I don't know if you've ever had a moment like this, but I looked around our apartment about a week ago and suddenly hated everything. Just wanted to throw everything out and start all over... which of course will never happen for various economic and ecological reasons. But at least some changes were in order. So... I found a bunch of cool fabric in the IKEA As-Is department, and decided to try to reupholster my daughter's outgrown ride-on toy. It was one of those faux-velvet plush snail ones (see picture inset), and when I cut off the fabric, I discovered that it had pretty cool-looking guts:
From that, I made this:
Looks pretty cool if I do say so myself. This was a pretty finicky project, I have to admit - because of the way that the seat and rocking bottom are attached, I basically had to hand-sew the fabric directly onto the thing.
Can I ask what kind of batting you used? I'm just starting out with machine quilting and have a quilt top about that size. After working on a crib size, I'm wondering how I'll ever machine quilt something so big.
I used the organic cotton batting that Joann's sells. It's much flatter than the polyester kind, which I think helps with the quilting - plus the no chemicals appealed to me. They have it in all different sizes (though not I think crib size - you'd probably just have to cut another one down to size).
these are truly lovely, any hints on how you did the second one would be wildly appreciated, ps it doesnt look home-made from here.
Thanks! For the second one, I basically cut the button plaquet off of a men's button down, and then cut rectangles to be the straps and the pieces going across the back and chest area. Then I cut large rectangles from white tshirts. Two of these I gathered one one end and sewed to the pieces going across the front. One I gathered and sewed to the piece going across the back. Then I measured some more, and attached two rectangles (well, more like trapezoids) to the sides to make the shirt close around me. When done, it can be taken off using the buttons on the front.

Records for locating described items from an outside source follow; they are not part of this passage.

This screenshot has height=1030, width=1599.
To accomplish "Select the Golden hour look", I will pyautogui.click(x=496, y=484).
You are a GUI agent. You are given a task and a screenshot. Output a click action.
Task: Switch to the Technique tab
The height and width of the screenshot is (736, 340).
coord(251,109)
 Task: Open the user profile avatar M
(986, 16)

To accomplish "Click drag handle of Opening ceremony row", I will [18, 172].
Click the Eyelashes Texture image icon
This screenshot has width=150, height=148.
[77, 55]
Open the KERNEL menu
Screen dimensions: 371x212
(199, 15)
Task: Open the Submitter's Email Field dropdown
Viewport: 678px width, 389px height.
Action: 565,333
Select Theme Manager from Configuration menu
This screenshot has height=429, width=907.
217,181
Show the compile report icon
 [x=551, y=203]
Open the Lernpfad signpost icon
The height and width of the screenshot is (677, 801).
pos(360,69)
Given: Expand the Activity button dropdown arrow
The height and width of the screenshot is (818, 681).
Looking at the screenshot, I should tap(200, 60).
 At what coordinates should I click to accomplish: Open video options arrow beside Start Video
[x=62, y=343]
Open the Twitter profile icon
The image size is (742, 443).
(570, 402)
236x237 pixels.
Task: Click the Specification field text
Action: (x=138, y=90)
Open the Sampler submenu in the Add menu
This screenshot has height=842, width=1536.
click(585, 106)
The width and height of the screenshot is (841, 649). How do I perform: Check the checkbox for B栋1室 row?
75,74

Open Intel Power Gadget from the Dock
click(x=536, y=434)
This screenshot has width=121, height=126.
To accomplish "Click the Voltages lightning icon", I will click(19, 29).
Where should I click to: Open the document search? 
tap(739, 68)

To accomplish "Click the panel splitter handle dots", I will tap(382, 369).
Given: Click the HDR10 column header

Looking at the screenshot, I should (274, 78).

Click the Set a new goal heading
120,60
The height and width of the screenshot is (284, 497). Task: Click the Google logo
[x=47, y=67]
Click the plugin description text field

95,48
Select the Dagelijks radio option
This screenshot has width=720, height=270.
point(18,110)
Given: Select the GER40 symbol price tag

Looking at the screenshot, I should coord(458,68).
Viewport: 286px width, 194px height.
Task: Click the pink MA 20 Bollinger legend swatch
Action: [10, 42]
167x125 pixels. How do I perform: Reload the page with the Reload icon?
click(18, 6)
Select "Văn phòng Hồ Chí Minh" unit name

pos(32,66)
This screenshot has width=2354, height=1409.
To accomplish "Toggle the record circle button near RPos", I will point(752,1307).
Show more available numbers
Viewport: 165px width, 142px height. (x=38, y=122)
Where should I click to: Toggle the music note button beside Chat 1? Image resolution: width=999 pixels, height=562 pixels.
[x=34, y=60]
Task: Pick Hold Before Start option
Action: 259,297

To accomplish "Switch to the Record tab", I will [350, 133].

I am in awe of this. I would really like to attempt to make one myself but I am at a total loss on how. Any chance of a tutorial or some instructions?
Not sure how to do a tutorial for something as involved as a quilt! I did page through a few books at the bookstore to get a sense of how to attach the top to the back and to do the machine quilting. For figuring out the top, nothing beats some graph paper. Just figure out some kind of scale (for me, it was every square = 3") and draw out what you'd like to make. It's basically a pixelated pattern!
Earrings made out of pieces of lace, curved metal, and coral beads for a very close, very lovely friend's birthday. These were much more finicky to make than it would seem, mostly because the lace was hard to manipulate.
A necklacemade of found objects and some coral and pearl beads. It's got a nice swing when worn and the two circles hit against each other softly.
I finally got to deal with the growing insanity of art supplies on my toddler's little table. I would love to attach some kind of huge paper roll that she can just keep pulling new paper out, but this is one of the little plastic IKEA tables, so no can do. But still:
Recycled cardboard from a box and a mailing tube, covered in fabric from the stash (I just used Gem-Tac to glue the fabric down. I love that stuff.), and then hot-glued it all together to form one art-supply-organizing unit. This way, you can just lift the whole thing up and bring it from room to room, depending on where the art is happening. I'm anticipating adding more mailing tube thingies as these run out of space, or as Lara acquires new media - I'm guessing eventually the middle paper box will be entirely surrounded.
Inspired by this post, I made my first quilt - which we are now sleeping under. Feels like a whole new bed!
I machine quilted, and then hand-sewed the binding (actually it's just fabric from the back folded over. The finished thing is about 84" x 96", big enough to cover our queen-size bed. I still would like to wash it so that it can get that lovely wrinkly quilty look. Here is a shot of what the back looks like. I'm thinking sometimes we'll just flip it over since this batik is so pretty.
I am inordinately and unreasonably obsessed with this Japanese website. Scroll down the "Pickups" - there are many pages of them. The aesthetic of loose, piled on layers really appeals to me, even though it really seems as though the weather would be have to be set on 70 permanently for this style. In any case, I think these clothes are permeating my mind because I have just reconned these:
This used to be a pretty boobtastic belly shirt, shirred under the bust, and way too revealing. But the material is the softest jersey of this lovely lavender color, so I couldn't let it go. Instead, I used the drawstring casing that used to be the shirring to add length to the straps. I put the serged inside on the outside on purpose, to add some detail.
This is made from a men's button-down shirt and two men's tees. I totally love it, even though it shows multiple signs of being handmade. Can't wait for it to warm up a little bit around here.
This is made from a men's button-down shirt in response to my deep unnatural jealousy of all thing smocky. I can't decide - with the pocket or without?